George Soros, one of the world’s wealthiest men, agreed to pay big bucks to secure the regular assistance of one Tony Blair when he decided to help the president of a West African country
‘We are losing the communications battle, in part because the government has remained largely silent over these past weeks,’ spin doctors from Team Blair advised the African politician in early 2013. They suggested he create a ‘new narrative’ in which ‘we must be seen as the side that has always been open to democratic process and dialogue’.
On another occasion, Blair personally contacted Hillary Clinton, who was then U.S. Secretary of State, asking for help persuading the International Monetary Fund (IMF) to speed up moves to relieve Guinea’s national debt.
‘My charity is helping the President of Guinea with [the] Soros Foundation,’ Blair told Mrs Clinton in a leaked February 2012 email, adding that financial assistance would ‘make a big difference since [the] President has elections in early summer . . . any support would be very welcome!’
Mrs Clinton passed Blair’s chummy request to U.S. Treasury officials, and suggested that Mr Soros personally call the Treasury Secretary Timothy Geithner to see if strings might be pulled.
A few months later — hey presto! — this cosy networking bore fruit.
The IMF wrote off $2.1billion (£1.5billion) of Guinea’s debt. Not long afterwards, President Conde was successfully re-elected, too.

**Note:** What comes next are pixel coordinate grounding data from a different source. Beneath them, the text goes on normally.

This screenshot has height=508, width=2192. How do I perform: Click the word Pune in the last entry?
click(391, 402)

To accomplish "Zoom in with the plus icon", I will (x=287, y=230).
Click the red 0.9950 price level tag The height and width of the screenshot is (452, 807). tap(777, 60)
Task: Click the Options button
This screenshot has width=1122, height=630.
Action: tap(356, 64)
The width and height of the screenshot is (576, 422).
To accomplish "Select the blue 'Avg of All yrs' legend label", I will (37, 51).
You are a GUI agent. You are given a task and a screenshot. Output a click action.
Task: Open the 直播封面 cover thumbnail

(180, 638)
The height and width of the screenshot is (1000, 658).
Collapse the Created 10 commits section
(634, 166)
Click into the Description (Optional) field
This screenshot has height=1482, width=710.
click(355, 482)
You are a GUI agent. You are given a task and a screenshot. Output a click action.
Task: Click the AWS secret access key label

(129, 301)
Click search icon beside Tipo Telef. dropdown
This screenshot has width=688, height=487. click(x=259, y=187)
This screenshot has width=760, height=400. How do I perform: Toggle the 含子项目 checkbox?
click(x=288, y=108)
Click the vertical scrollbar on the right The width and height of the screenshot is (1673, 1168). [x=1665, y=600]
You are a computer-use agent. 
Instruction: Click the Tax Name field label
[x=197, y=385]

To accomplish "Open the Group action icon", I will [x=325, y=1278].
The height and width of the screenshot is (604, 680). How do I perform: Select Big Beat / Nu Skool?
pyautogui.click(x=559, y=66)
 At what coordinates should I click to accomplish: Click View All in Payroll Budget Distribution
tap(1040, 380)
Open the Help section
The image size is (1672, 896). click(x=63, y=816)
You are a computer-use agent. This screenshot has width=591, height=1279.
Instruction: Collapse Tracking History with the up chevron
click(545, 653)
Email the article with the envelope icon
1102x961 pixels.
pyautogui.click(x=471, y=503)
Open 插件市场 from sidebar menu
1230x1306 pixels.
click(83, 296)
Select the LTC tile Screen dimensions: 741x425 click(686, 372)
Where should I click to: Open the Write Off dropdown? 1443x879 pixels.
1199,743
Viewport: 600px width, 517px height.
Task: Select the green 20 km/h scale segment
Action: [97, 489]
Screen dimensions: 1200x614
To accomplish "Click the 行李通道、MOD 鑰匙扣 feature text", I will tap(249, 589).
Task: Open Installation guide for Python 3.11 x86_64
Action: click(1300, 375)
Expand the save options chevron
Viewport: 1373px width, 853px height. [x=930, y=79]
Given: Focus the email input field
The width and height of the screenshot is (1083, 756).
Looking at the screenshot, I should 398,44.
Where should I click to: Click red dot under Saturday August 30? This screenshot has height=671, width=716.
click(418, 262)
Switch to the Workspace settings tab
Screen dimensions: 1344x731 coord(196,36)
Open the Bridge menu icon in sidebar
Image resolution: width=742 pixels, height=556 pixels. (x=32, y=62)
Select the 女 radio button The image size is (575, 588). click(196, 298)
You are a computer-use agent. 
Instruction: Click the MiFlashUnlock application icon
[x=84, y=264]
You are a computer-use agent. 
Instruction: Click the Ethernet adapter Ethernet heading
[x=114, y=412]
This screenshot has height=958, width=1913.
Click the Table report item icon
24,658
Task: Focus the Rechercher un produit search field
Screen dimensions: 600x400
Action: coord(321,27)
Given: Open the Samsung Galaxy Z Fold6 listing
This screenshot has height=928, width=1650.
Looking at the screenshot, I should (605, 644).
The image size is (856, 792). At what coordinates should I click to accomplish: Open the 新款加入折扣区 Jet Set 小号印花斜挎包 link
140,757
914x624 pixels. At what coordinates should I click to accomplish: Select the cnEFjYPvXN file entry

Having paid Blair’s bills, Mr Soros also took a hands-on role in supporting Conde in advance of those elections, setting up meetings between him and foreign power-brokers (one, in September 2011, saw him host the African statesman and his son at his New York apartment). Occasionally during this period, Soros seemed to take it upon himself to act as a quasi-official negotiator for the Guinea government.
Mr Soros’ organisation in 2012 £429,000 hiring Blair and his aides to help the leader of Guinea, Alpha Conde, ‘manage and execute his ambitious reform agenda effectively’
Indeed, he appears to have informally represented the Conde regime at a meeting in London that year with a Brazilian mining firm which had interests in the African country.
In an internal email sent soon afterwards, executives from the company, Vale, said they’d been told by Soros to contribute $250million (£178million) to the Guinea government in order to be allowed to continue working there.
The message suggested that Soros was behaving as if the people of Guinea had elected him to run their country. It complained, he ‘has no right to speak on their behalf’.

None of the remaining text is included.